------ DATASET RECORDS

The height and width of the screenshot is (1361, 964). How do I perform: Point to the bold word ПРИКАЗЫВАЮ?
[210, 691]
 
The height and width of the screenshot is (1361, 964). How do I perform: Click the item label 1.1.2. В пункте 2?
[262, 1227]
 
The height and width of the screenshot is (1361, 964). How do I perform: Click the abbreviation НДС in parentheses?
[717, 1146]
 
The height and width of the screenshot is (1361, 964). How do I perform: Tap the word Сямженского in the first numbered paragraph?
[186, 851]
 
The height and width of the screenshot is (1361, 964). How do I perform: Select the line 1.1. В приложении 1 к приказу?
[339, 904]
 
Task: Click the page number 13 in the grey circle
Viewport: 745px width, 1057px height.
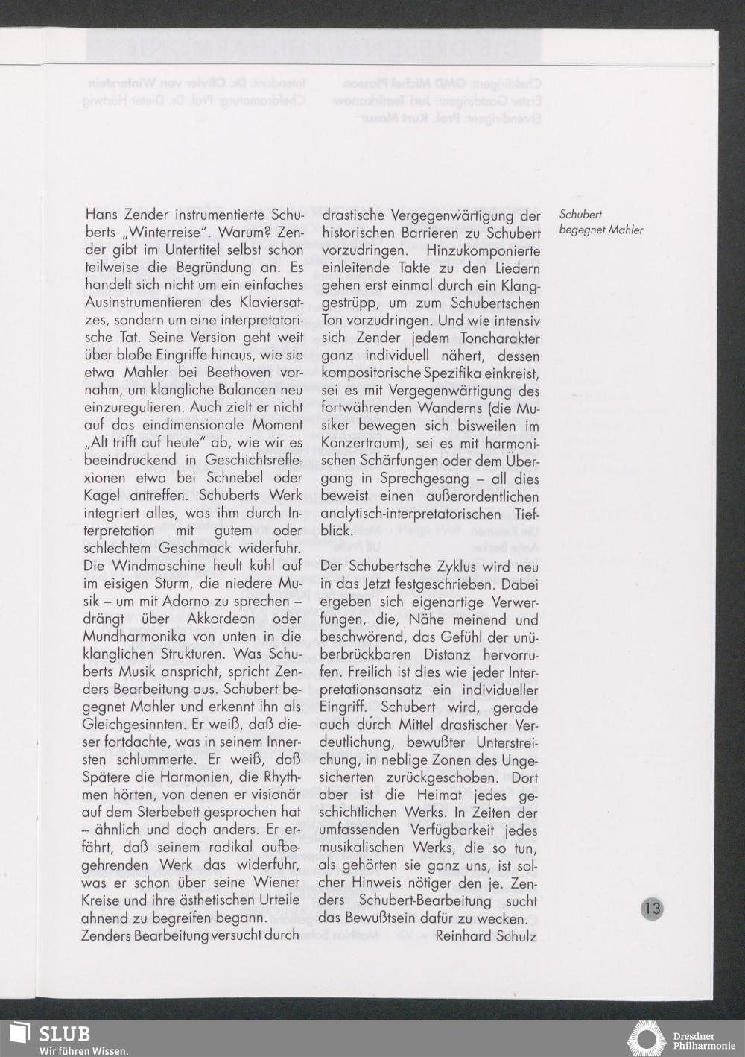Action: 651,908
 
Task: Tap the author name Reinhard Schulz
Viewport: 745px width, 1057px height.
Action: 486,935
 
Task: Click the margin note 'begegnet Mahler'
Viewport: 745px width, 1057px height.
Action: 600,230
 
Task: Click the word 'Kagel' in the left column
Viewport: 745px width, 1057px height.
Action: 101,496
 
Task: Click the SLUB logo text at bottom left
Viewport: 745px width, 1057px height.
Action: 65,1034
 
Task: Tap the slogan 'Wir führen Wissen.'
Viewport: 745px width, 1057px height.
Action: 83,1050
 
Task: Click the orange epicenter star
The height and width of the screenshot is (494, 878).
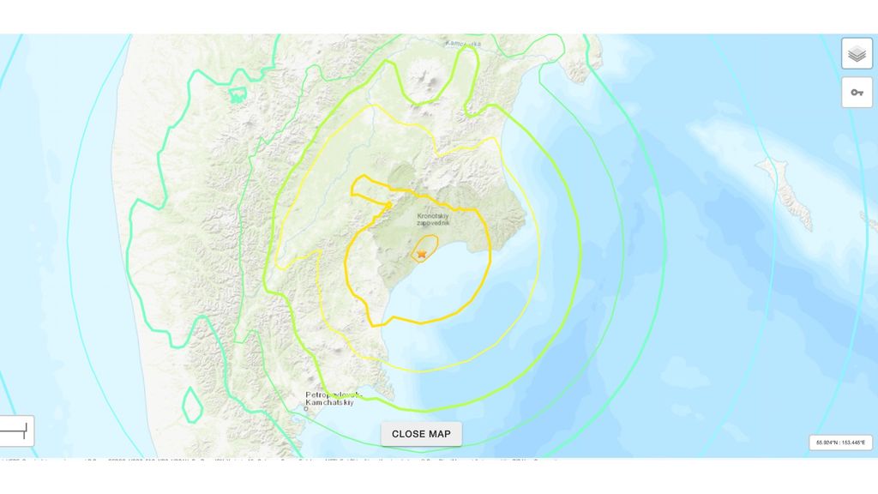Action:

------------
------ DATASET RECORDS

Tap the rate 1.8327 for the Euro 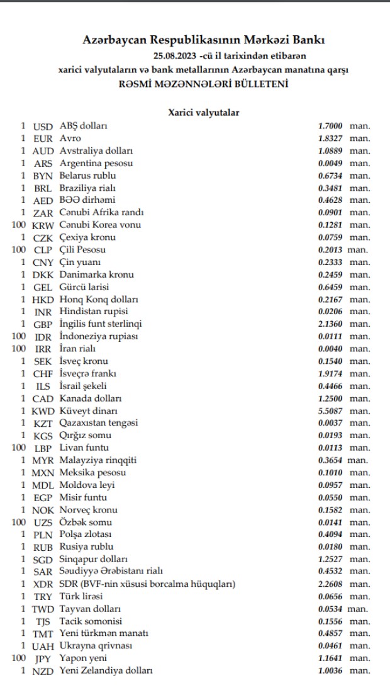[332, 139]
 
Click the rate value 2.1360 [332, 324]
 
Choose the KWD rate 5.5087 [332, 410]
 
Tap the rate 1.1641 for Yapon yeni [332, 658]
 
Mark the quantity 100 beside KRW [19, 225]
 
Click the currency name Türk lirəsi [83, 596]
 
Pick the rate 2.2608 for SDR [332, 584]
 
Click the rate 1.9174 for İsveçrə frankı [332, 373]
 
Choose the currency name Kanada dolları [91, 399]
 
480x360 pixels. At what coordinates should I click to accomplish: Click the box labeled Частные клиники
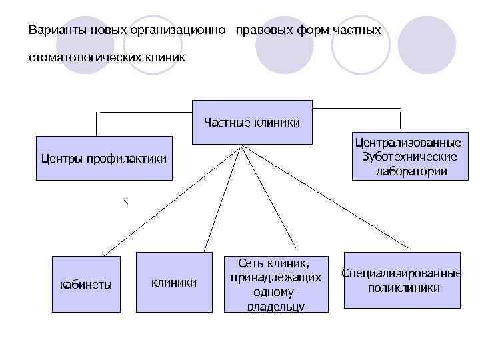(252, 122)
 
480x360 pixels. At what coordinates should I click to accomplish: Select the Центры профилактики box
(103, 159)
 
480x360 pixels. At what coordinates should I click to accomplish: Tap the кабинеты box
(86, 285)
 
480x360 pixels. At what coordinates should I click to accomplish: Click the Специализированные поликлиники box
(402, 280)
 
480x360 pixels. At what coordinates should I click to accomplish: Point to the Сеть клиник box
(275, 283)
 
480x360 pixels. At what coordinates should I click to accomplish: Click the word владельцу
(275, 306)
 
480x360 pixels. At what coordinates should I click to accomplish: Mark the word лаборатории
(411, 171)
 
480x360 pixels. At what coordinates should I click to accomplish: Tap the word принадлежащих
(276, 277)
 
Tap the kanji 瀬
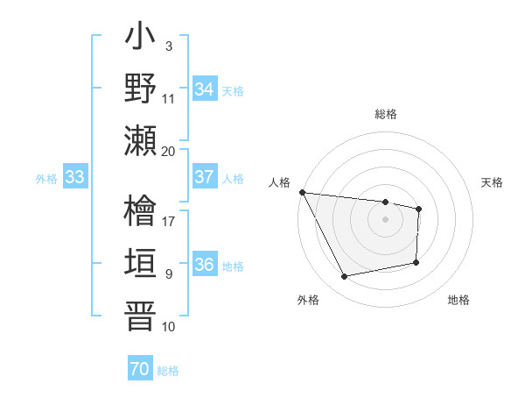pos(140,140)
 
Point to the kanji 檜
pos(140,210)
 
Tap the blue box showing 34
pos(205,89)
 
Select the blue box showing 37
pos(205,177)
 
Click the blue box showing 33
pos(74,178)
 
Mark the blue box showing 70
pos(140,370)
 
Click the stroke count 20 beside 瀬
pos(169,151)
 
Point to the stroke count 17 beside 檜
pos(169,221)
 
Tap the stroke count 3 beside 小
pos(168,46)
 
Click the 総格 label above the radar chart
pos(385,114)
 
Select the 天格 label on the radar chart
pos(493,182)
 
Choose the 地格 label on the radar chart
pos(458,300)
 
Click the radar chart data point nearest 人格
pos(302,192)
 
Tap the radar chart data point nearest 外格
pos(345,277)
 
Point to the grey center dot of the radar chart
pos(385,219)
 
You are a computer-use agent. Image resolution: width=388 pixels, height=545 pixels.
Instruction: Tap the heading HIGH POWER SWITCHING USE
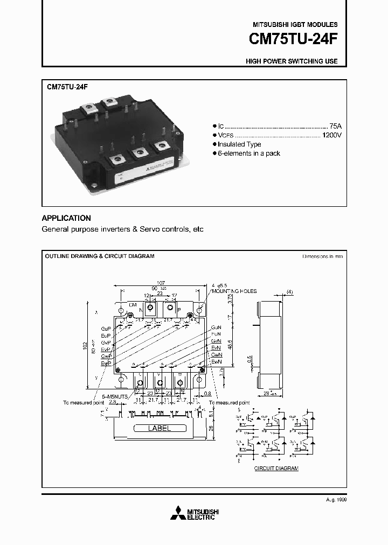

------------

▶ **AIM**
Copy out again, with no changes, the lines from the one containing "Click the stroke count 20 beside 瀬" to the one containing "Instruction: Tap the", counting both of those.

▶ **RESULT FOR THIS TASK**
Click the stroke count 20 beside 瀬
pos(169,151)
 
Point to the stroke count 17 beside 檜
pos(169,221)
 
Tap the stroke count 3 beside 小
pos(168,46)
 
Click the 総格 label above the radar chart
pos(385,114)
 
Select the 天格 label on the radar chart
pos(493,182)
 
Choose the 地格 label on the radar chart
pos(458,300)
 
Click the radar chart data point nearest 人格
pos(302,192)
 
Tap the radar chart data point nearest 外格
pos(345,277)
 
Point to the grey center dot of the radar chart
pos(385,219)
 
You are a computer-use agent. Image resolution: width=388 pixels, height=545 pixels.
Instruction: Tap the heading HIGH POWER SWITCHING USE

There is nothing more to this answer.